== SOURCE MATERIAL ==
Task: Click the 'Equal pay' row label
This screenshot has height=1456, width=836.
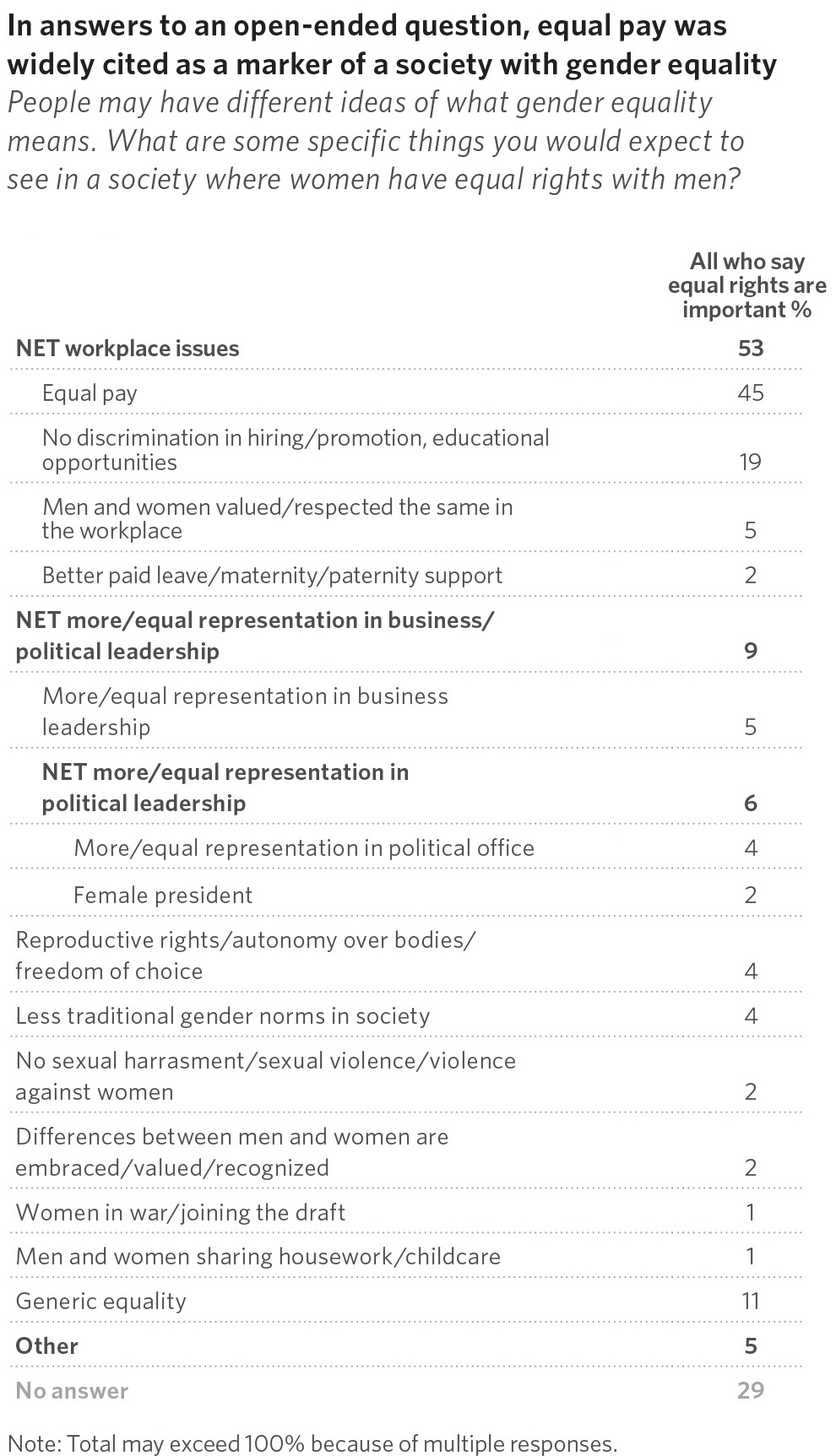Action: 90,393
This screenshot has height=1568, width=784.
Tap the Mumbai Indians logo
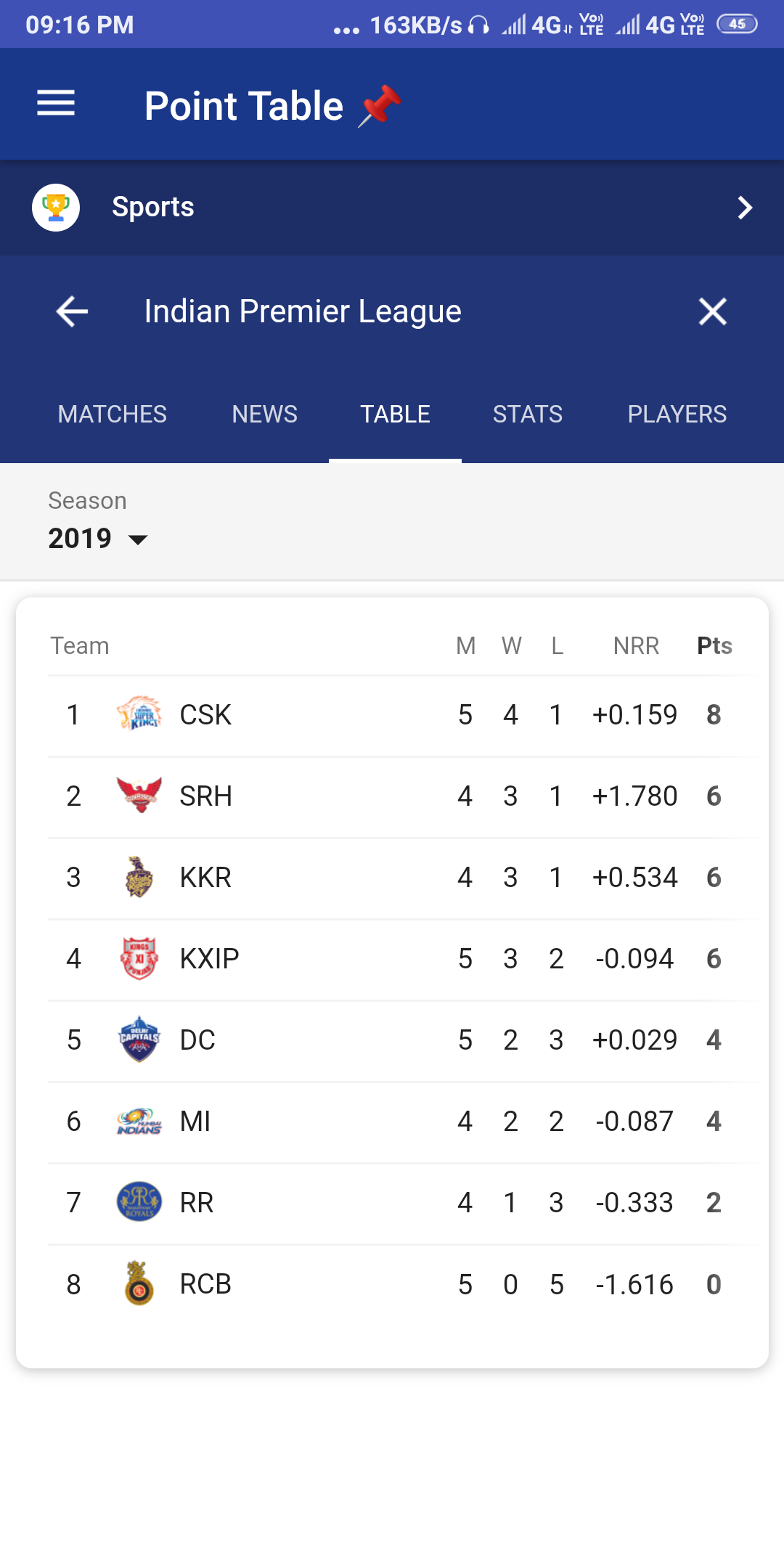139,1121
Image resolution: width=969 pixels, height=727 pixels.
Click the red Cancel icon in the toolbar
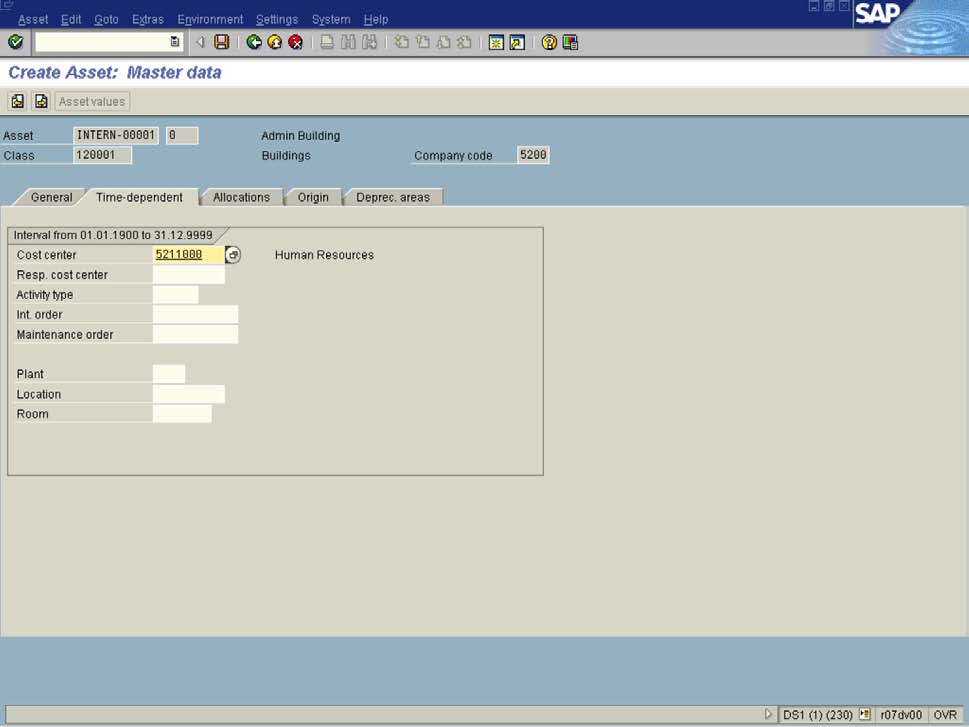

== DESCRIPTION OF THE TASK ==
Arrange every line of the records above as a JSON list of strings, one string per line, with blank lines omitted. Leave the pictures out.

== ANSWER TO THE PROBLEM ==
[
  "Task: Click the 'Equal pay' row label",
  "This screenshot has height=1456, width=836.",
  "Action: 90,393",
  "This screenshot has height=1568, width=784.",
  "Tap the Mumbai Indians logo",
  "139,1121",
  "Image resolution: width=969 pixels, height=727 pixels.",
  "Click the red Cancel icon in the toolbar"
]